In Holland haben wir ein En-suite-System. Die holländischen Schauspieler konzentrieren sich auf eine Vorstellung, und die muss gut werden, sonst geht man zweieinhalb Monate auf Reisen mit einer Aufführung, wo die Säle halb voll sind, oder halb leer, je nachdem! Das kann die Hölle sein. Da ist das deutsche Repertoiresystem besser. Ich weiß, es kostet eine Menge Geld, aber das ist es wert. Die Politiker sollten nicht vergessen, dass die deutschen Museen und Theater überall in der Welt als sehr wertvoll betrachtet werden.

Ihre Berufung zum Intendanten der Münchner Kammerspiele ist auf ungeteilte Zustimmung gestoßen.

Ja. Der Druck ist also riesengroß! (lacht herzlich)

Sie gelten als Unangepasster des Betriebs, der gerne in Trainingsklamotten durchs noble Salzburg läuft. Irgendwie schwer vorstellbar, dass Sie in die reiche Maximilianstraße passen.

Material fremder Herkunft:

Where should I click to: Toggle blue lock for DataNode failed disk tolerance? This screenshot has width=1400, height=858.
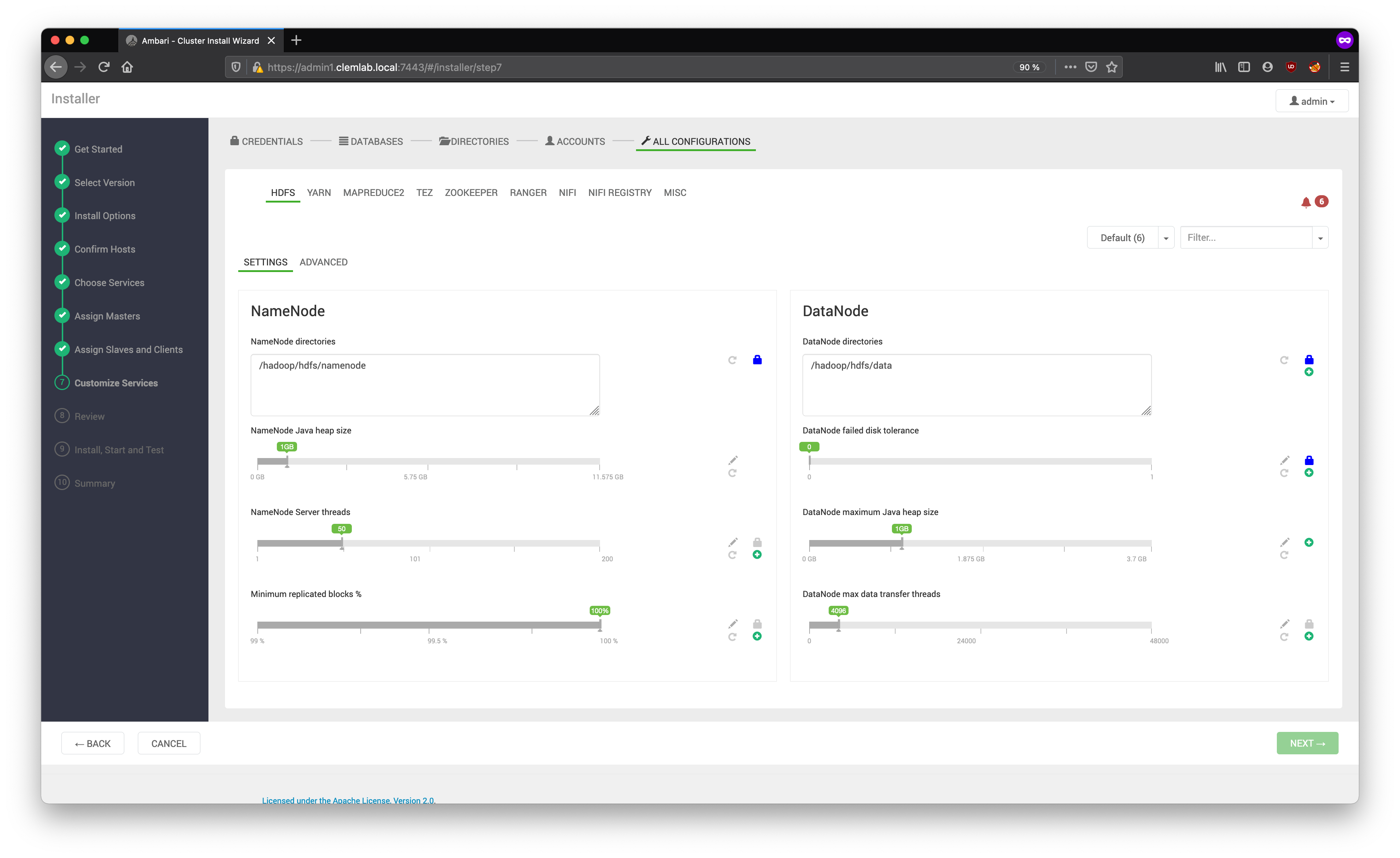pyautogui.click(x=1309, y=460)
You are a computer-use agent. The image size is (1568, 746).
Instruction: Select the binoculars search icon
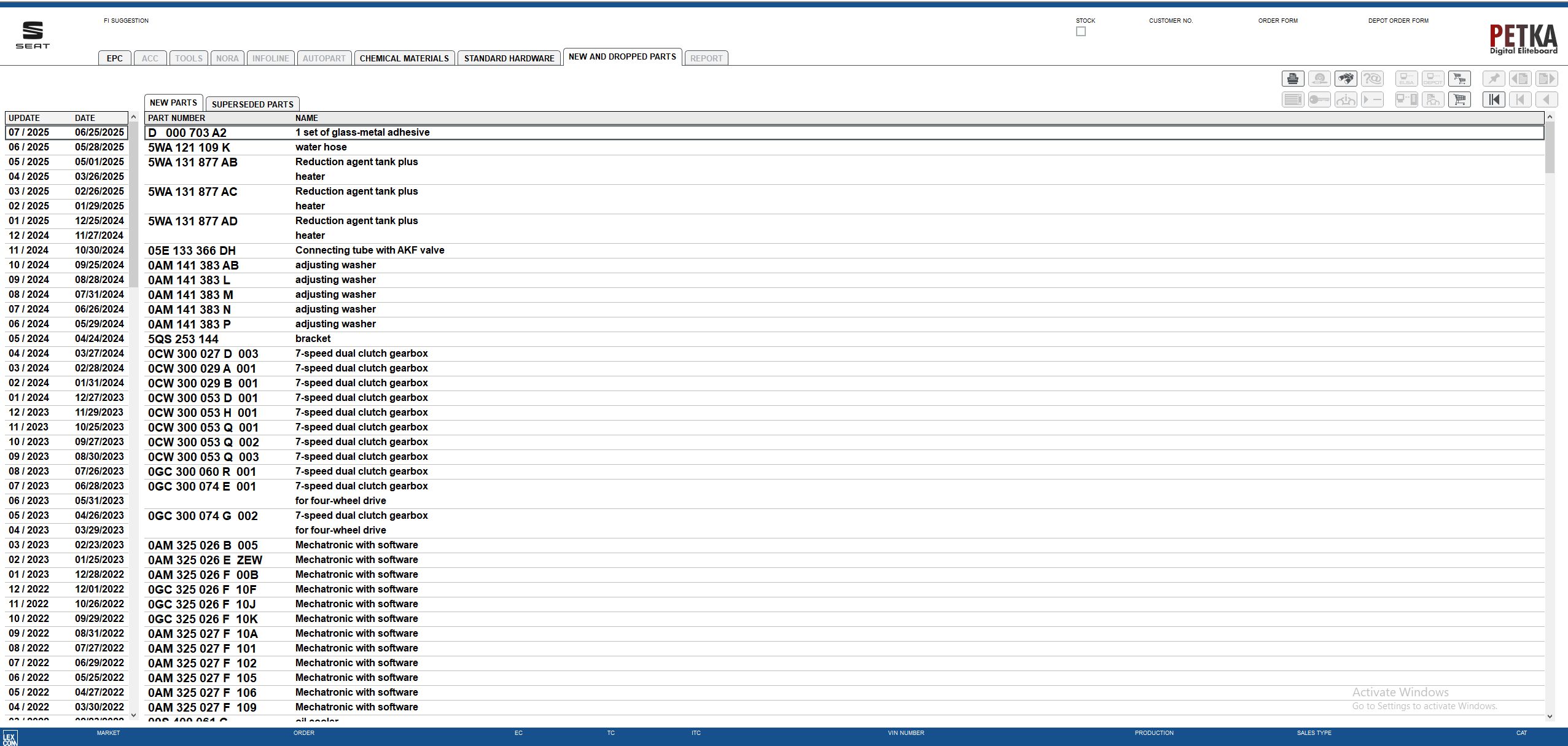click(x=1344, y=79)
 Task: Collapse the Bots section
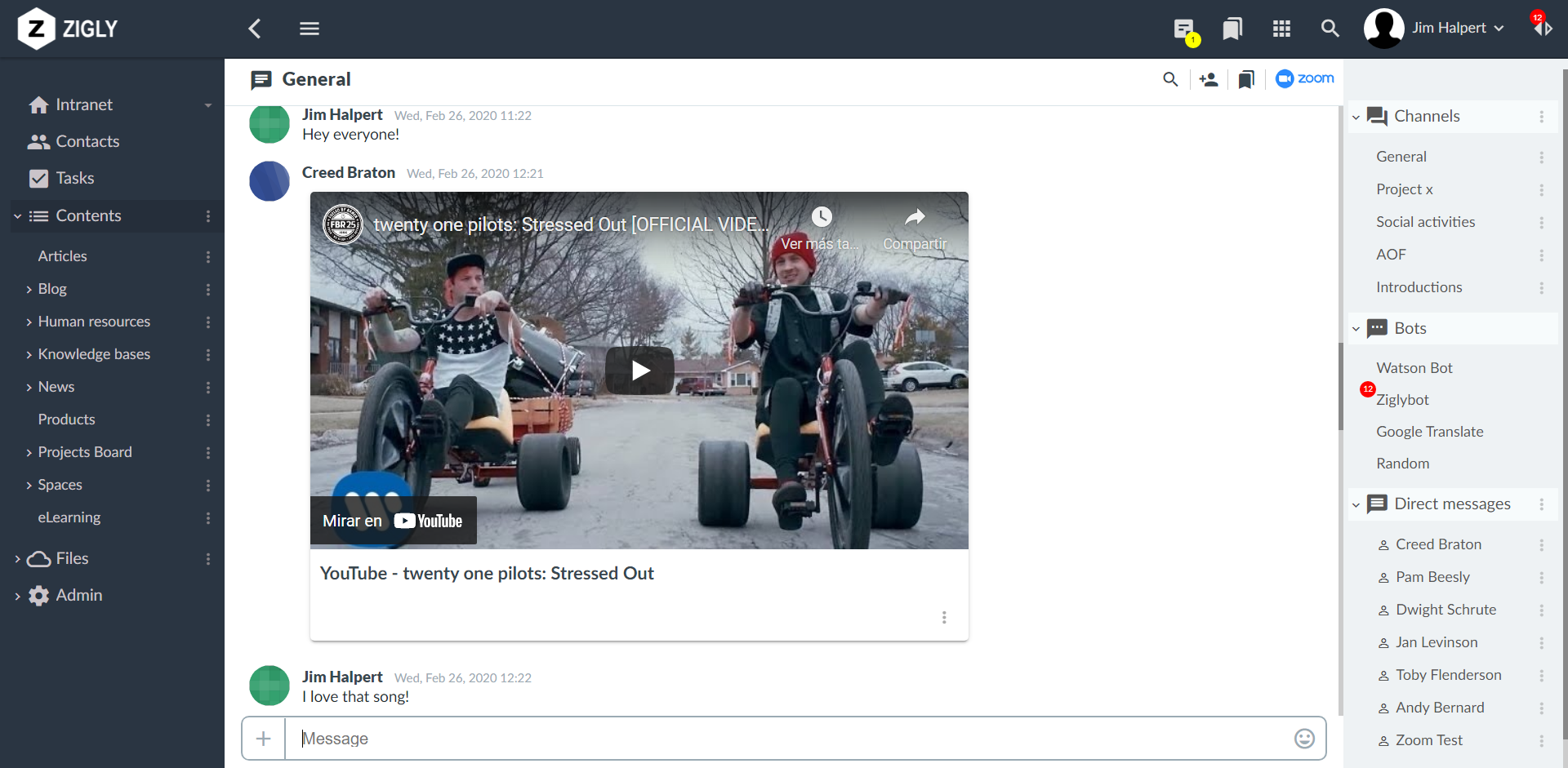(x=1357, y=328)
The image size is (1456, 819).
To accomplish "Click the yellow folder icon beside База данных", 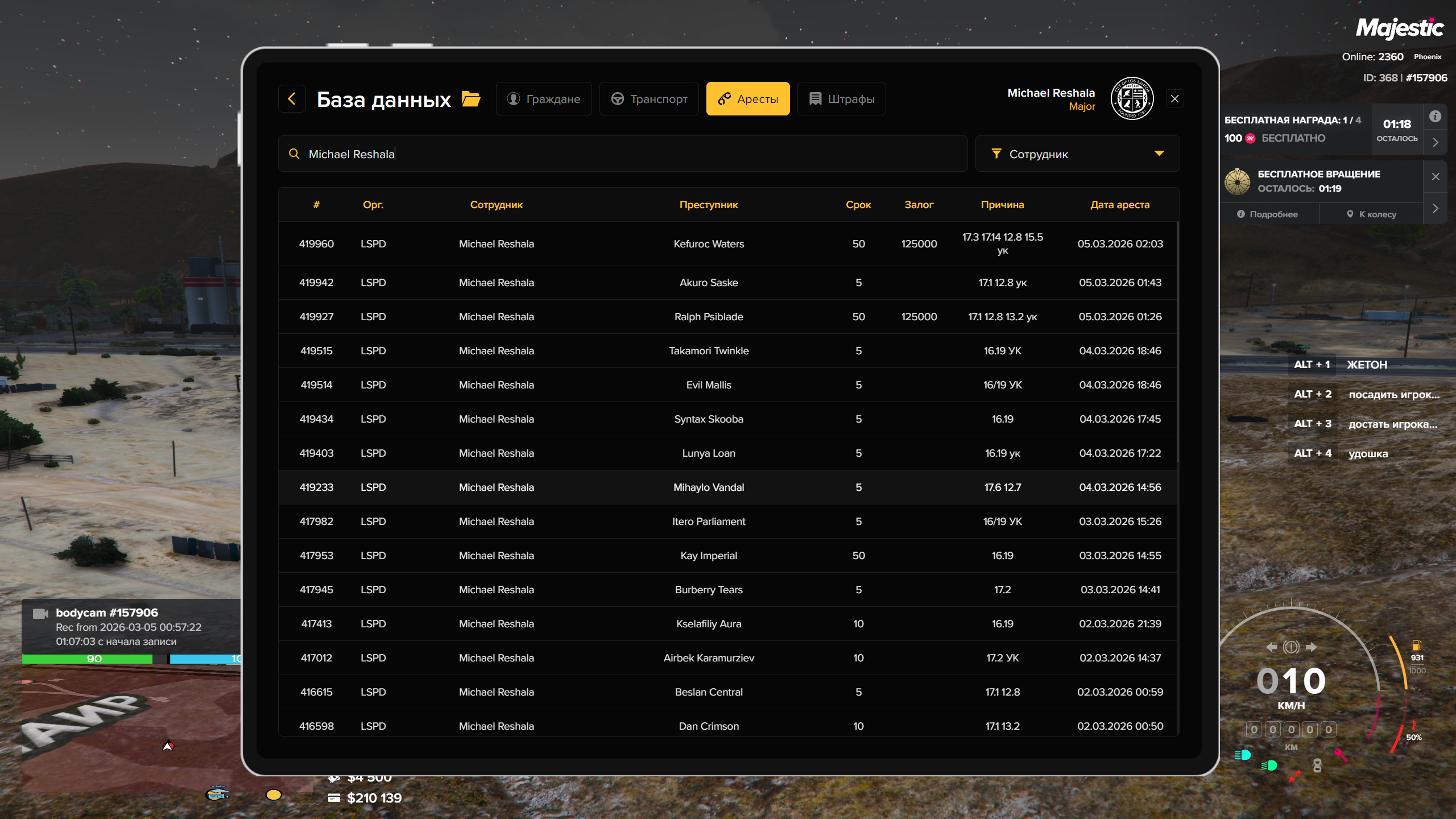I will tap(471, 99).
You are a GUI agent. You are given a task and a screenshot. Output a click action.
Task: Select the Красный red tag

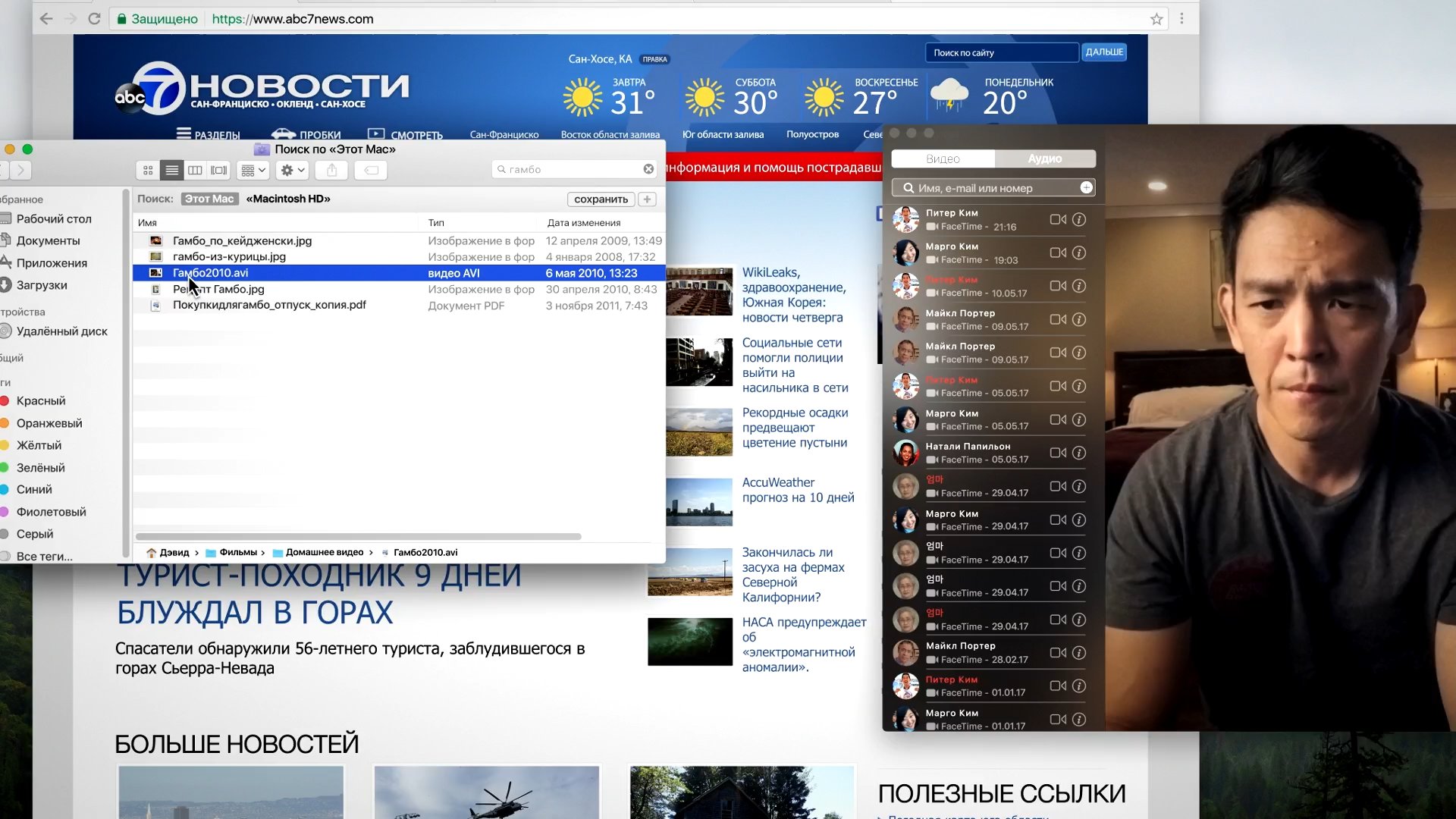(x=41, y=400)
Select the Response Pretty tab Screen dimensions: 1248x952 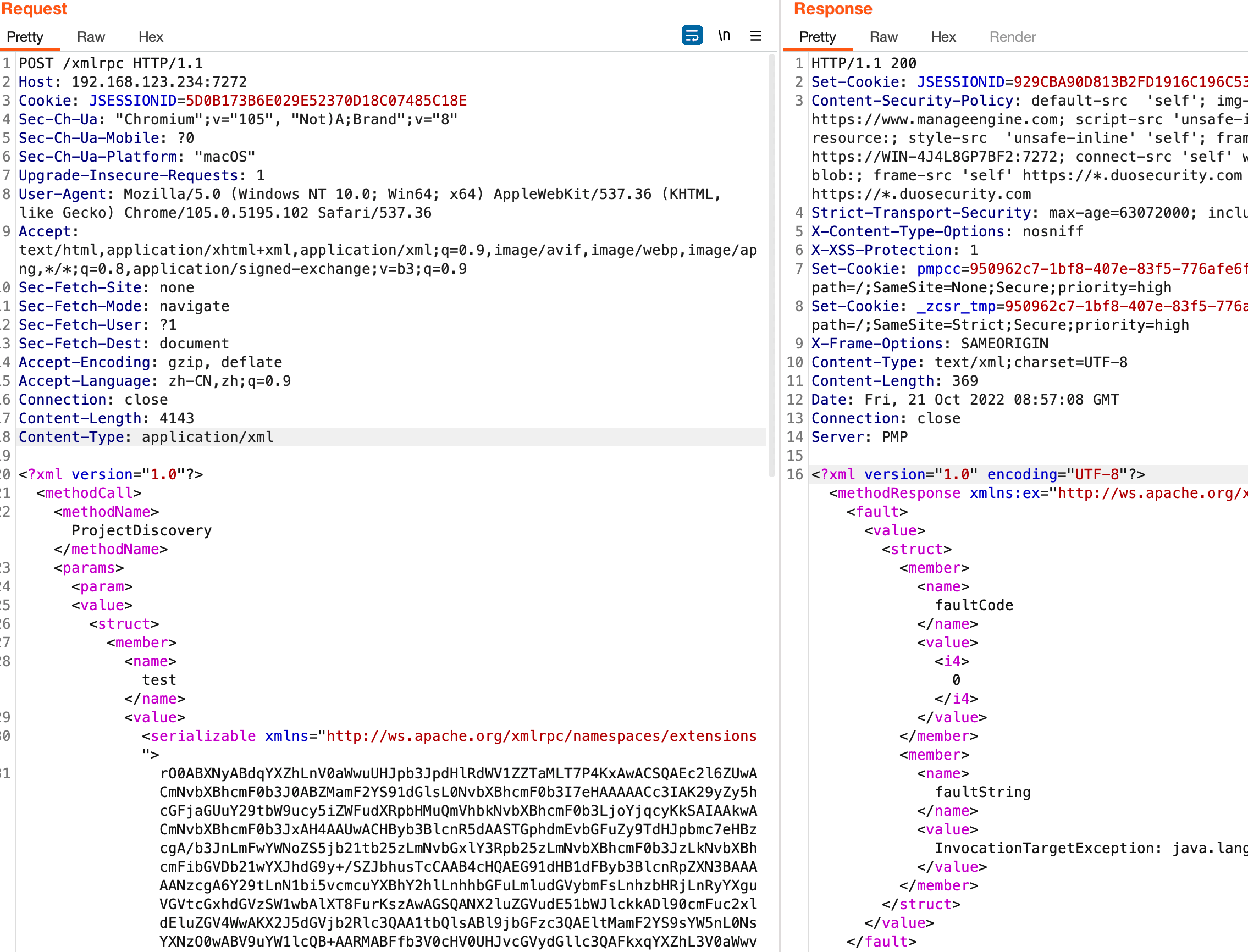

Manchmal liebe ich auch schicke Klamotten (deutet lächelnd auf sein Sakko). Es stimmt natürlich, es gibt diese teuren Läden in der Maximilianstraße, dazu muss man sich verhalten. Dazwischen ist aber dieses Theater, das zwei Eingänge hat, und die wollen wir mit Licht so betonen, dass es einladend wirkt, so, als ob man abends nach Hause kommt und sieht: Ah, da brennt noch Licht, ich werde erwartet! Es gibt in Holland katholische Kirchen, die sich verstecken, die von außen wie ein normales Haus aussehen, aber innen sehr reich sind, voller Prunk, die nennt man Schuilkerk. So ein Raum darf das Theater nicht sein.

Das Gespräch führte Patrick Wildermann.